Gunshot Residue Examinations

Clothing submitted to the laboratory will be examined to determine if a pattern of gunshot residues are present.  There are basically three steps taken by the firearms examiner to process an item for the presence of gunshot residue. j_dist01.jpg (22571 bytes)

The first step is to visually and microscopically examine the evidence. The presence of any gunshot residues found around the bullet hole as well as the shape and appearance of the hole will be documented.

The next two steps involve chemically processing the exhibit for gunshot residues.

The first chemical test conducted is called the Modified Griess Test. The Modified Griess Test is performed first on the exhibit because it will not interfere with later tests for lead residues.

The Modified Griess Test is a test to detect the presence of nitrite residues. As described earlier, nitrite residues are a by-product of the combustion of smokeless gunpowder.  When a firearm is discharged nitrite particles are expelled from the muzzle of a firearm and can be imbedded in or deposited on the surface of a target.  The Modified Griess Test is the primary test used by firearms examiners to determine a muzzle-to-garment distance.

The Modified Griess Test is performed by first treating a piece of desensitized photographic paper with a chemical mixture of sulfanilic acid in distilled water and alpha-naphthol in methanol.  Desensitized photographic paper is obtained by exposing the paper to a hypo solution.  The photographic paper will no longer be light-sensitive but will be reactive to the presence of nitrite residues.

The exhibit being processed is placed face down against a piece of treated photo paper, with the bullet hole centered on the paper.

The back of the exhibit being examined is then steam ironed* with a dilute acetic acid solution in the iron instead of water.

The acetic acid vapors will penetrate the exhibit and a reaction takes place between any nitrite residues on the exhibit and the chemicals contained in the photographic paper.  The resulting reaction will appear as orange specks on the piece photographic paper.

A close-up of the results can be seen below.

The last test conducted on the exhibit is called the Sodium Rhodizonate Test.  This chemical test is designed to determine if lead residues are present on the exhibit.

The Sodium Rhodizonate Test is performed by spraying the exhibit with a weak solution of a mixture of Sodium Rhodizonate and distilled water. This solution has a dark yellowish/orange color.

The exhibit is then sprayed with a buffer solution which causes the background color to disappear.

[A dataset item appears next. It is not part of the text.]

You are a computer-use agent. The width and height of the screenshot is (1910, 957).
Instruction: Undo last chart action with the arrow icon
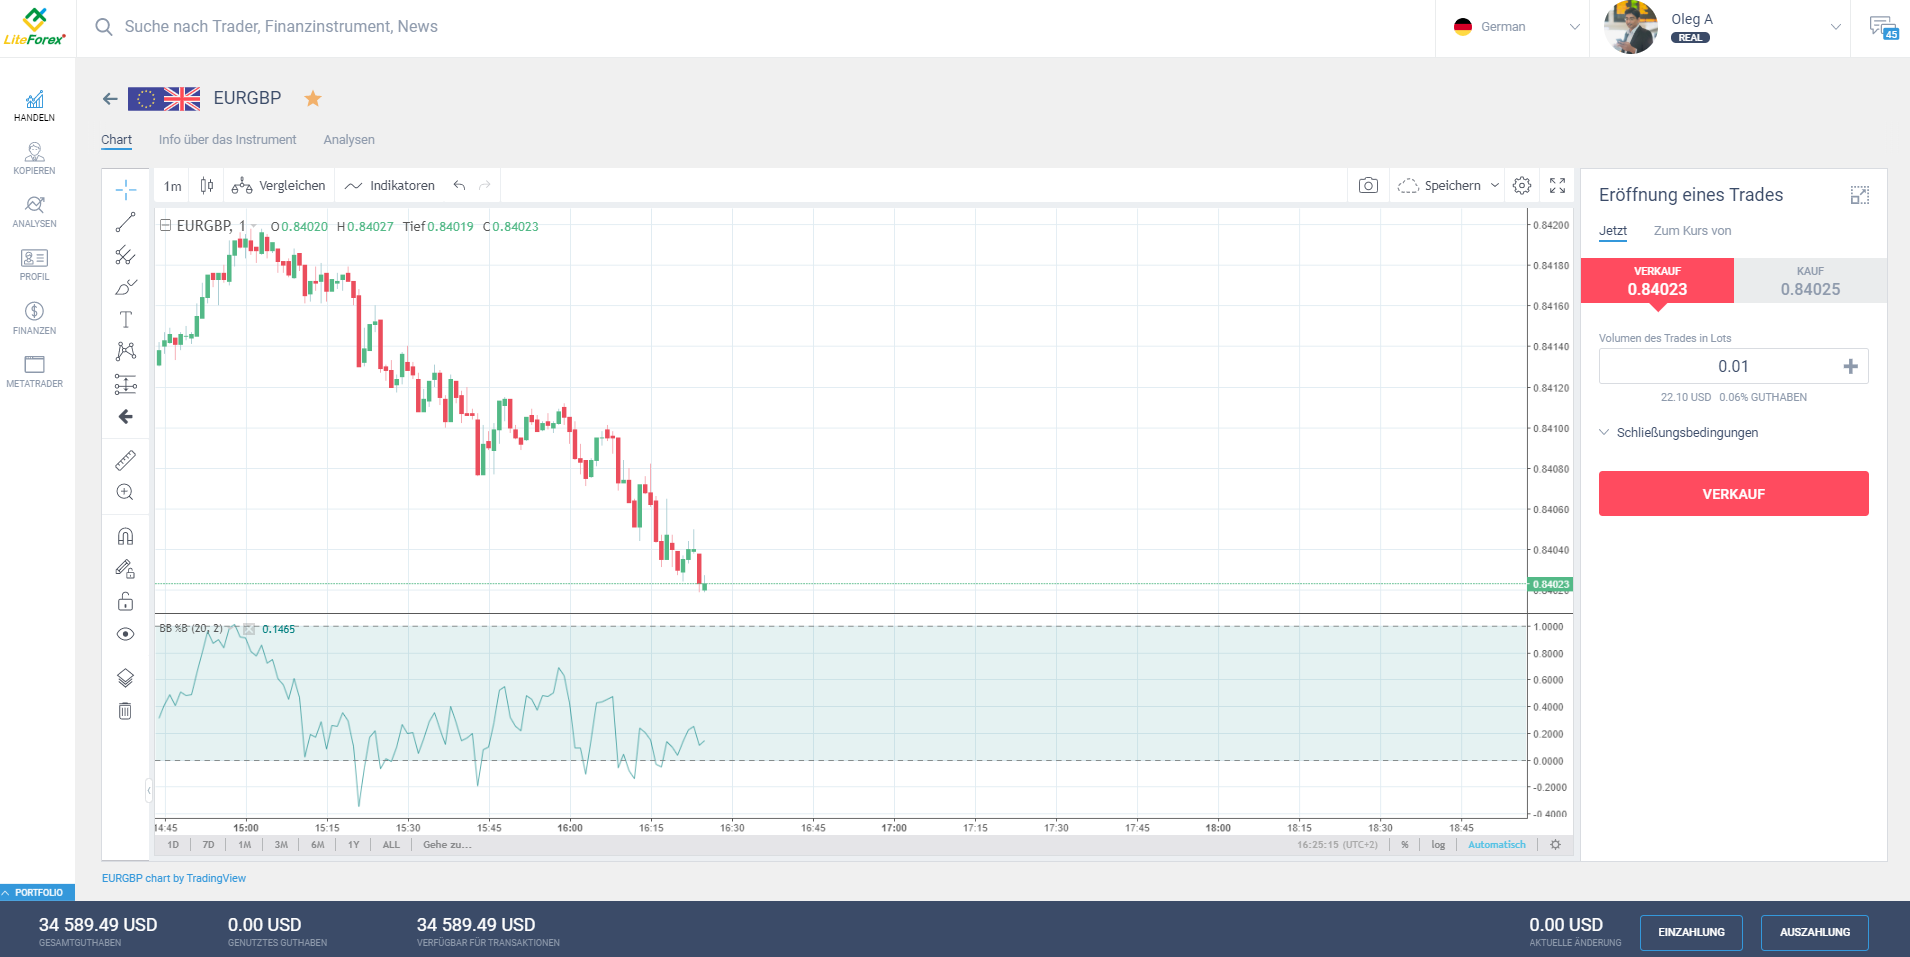coord(458,185)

The Sodium Rhodizionate reacts with any lead that may be present and turns the lead a very bright pink. The pink color is only an indication of the presence of lead residue and to confirm the presence of lead residue the area can be treated with a diluted Hydrochloric Acid solution.

If the pink turns to a blue then the presence of lead is confirmed.

  Unprocessed close range gunshot. Processed close range gunshot.

The above images show a car's headrest with a sooty deposit around a bullet entrance hole.  The right image shows the headrest after processing with Sodium Rhodizonate and a buffer solution.

Here's a brief case history on the headrest above.  A subject was holding a gun to the head of his estranged girlfriend who was sitting in the driver's seat of her car.  As police approached her car the subject fired several shots through the windshield of the car at the officers.  He then turned to shoot his ex-girlfriend as a police officer returns fire through the windshield.  The subject fires a shot off, missing the victim's head, shooting through the headrest above.  The victim now has opened the car's door and started to roll out of the drivers seat.  The suspect manages to get off one more shot, striking the victim in the "lower back side".  The assailant is struck several times by shots fired from the officer and later dies.  The pattern of residue found on the headrest certainly shows the intent by the suspect to kill his ex-girlfriend.  She later fully recovered from her injuries.  Her car had sustained fatal injuries from multiple gunshot wounds.

The steps taken to conduct the tests described above have been shortened slightly.  Only the main procedures have been described.  Additional quality control procedures are normally taken but have been omitted to simplify the descriptions.

Once a pattern of gunshot residues is found on the evidence it's time to test the submitted firearm to determine at what distance it will deposit a similar pattern of gunshot residues.  Click the "Next" button below to learn about Gunshot Residue Distance Standards.

* Steam Ironing of the back of the garment is a variation of the test that I described in a paper published in the Association of Firearm and Tool Mark Examiners (AFTE) Journal in May of 1987.  The test in its original form called for soaking pieces of cheesecloth with dilute acetic acid, placing the cheesecloth on the back of the questioned garment and then ironing the back of the cheesecloth.  Myself and others have used the "steam iron" method since that time with great success.